Early infection is usually mild and unrecognized, but persists lifelong and may lead to organ damage, particularly of the heart and esophagus, causing an estimated 50,000 deaths annually worldwide. Infection also can be severe in people whose immune systems are suppressed.
The FDA release is online.
The New York Times is online.
The FDA has ordered firms to stop marketing unapproved drug products containing quinine, and is cautioning against using quinine to prevent or treat leg cramps due to deaths and other serious safety concerns.

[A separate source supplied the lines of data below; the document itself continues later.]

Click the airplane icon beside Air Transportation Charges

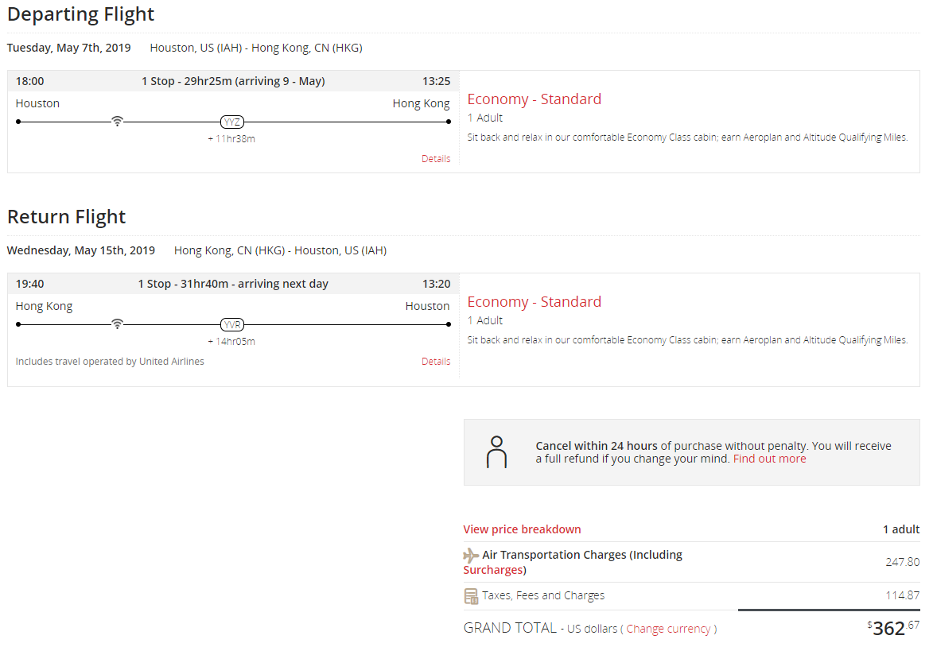[471, 556]
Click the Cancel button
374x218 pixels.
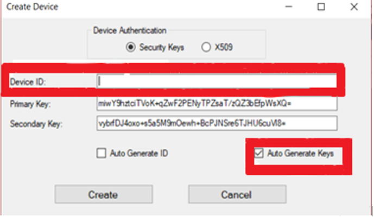(237, 194)
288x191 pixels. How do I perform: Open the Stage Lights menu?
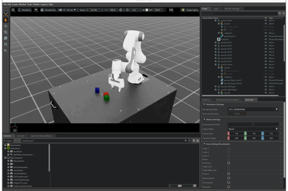189,10
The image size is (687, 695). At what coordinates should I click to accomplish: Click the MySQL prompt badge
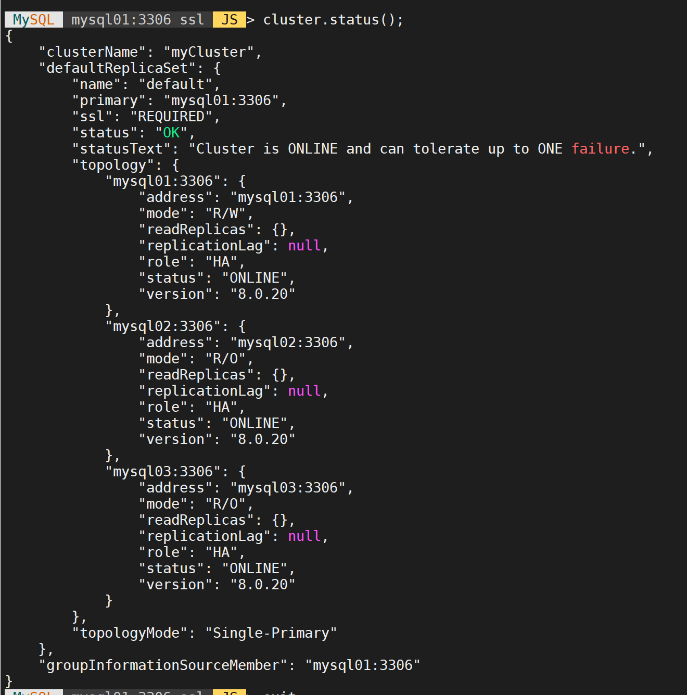[x=33, y=20]
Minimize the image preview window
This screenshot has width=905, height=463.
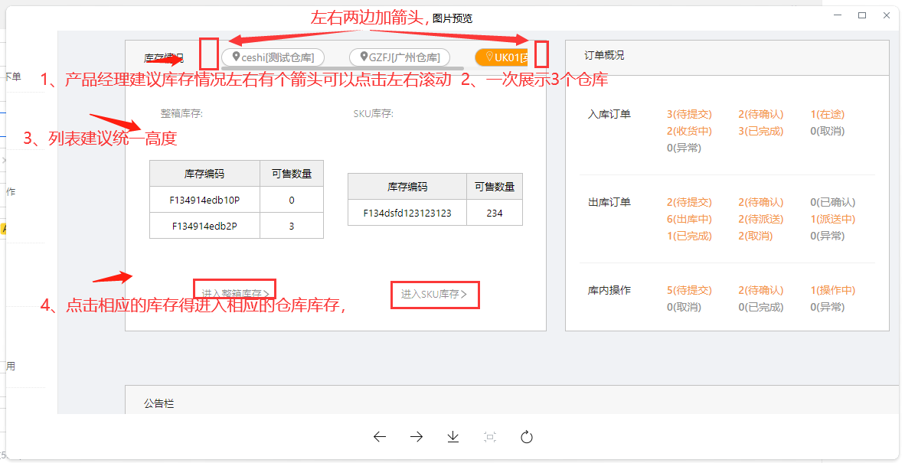pyautogui.click(x=838, y=15)
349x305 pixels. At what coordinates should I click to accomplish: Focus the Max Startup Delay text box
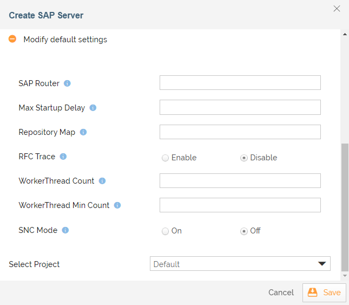click(x=240, y=107)
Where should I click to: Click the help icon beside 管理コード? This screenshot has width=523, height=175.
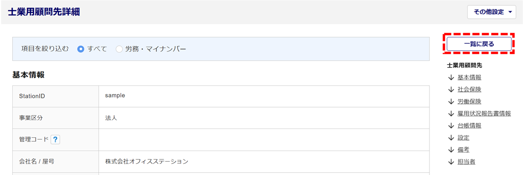56,140
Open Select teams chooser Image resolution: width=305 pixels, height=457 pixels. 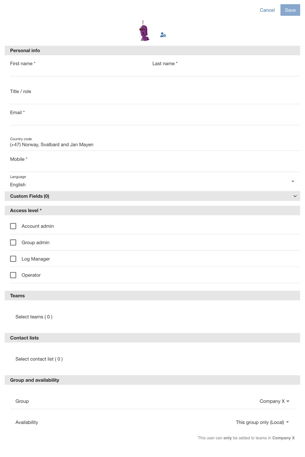point(34,317)
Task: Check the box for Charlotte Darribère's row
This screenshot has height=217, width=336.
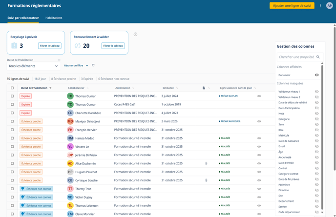Action: tap(12, 113)
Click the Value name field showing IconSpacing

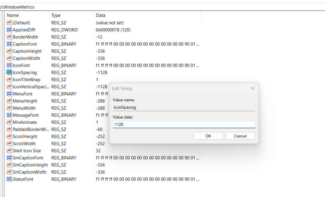184,107
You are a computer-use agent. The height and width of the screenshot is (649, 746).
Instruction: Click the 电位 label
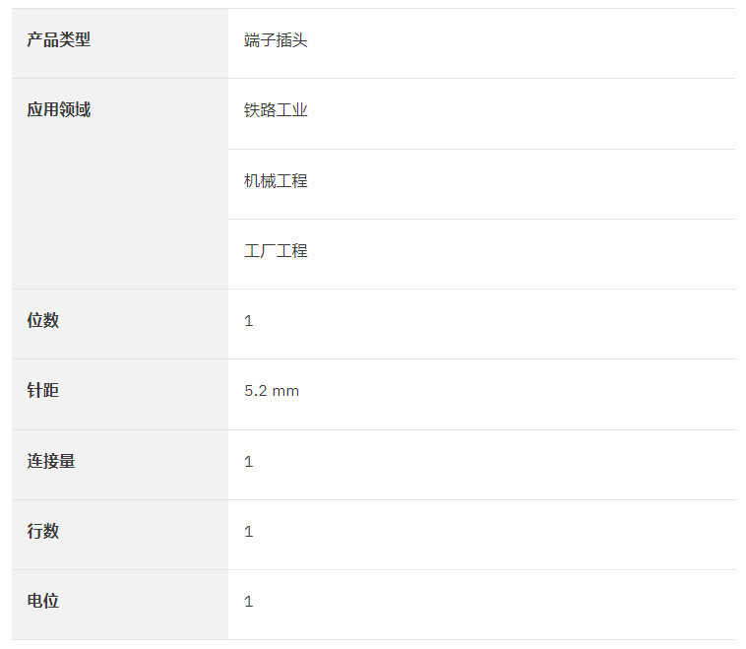(x=43, y=601)
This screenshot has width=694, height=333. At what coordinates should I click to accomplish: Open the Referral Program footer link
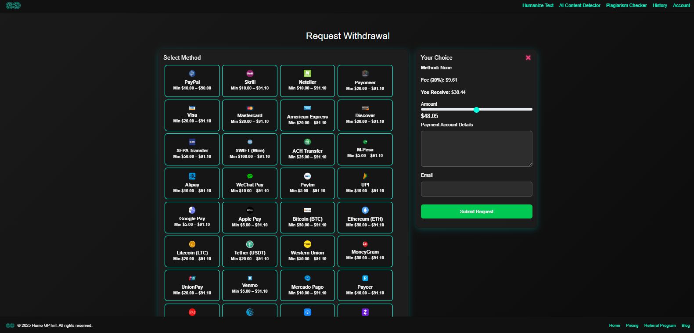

Since 1969, the FDA has received 665 reports of adverse events with serious outcomes associated with quinine use, including 93 deaths. Quinine drugs are associated with serious side effects, such as cardiac arrhythmias, thrombocytopenia and severe hypersensitivity reactions.
Only one quinine product, Mutual Pharmaceutical Co. Inc.’s Qualaquin, has FDA approval, and it is approved for treating certain types of malaria. Since malaria is life-threatening, the risks associated with quinine use are justified for that condition, the FDA said. Qualaquin’s label provides extensive warnings regarding serious adverse events associated with its use, potentially serious interactions with other drugs and conditions under which it should not be used.
Many unapproved quinine drug products are marketed without adequate labels, and the FDA hasn’t reviewed their dosing. There is a narrow margin between an effective dose and a toxic dose of quinine, the FDA said.
Under the FDA’s Dec. 11 action, previously manufactured unapproved products may still be found on pharmacy shelves for a short period of time, but manufacturing of new products must cease in 60 days.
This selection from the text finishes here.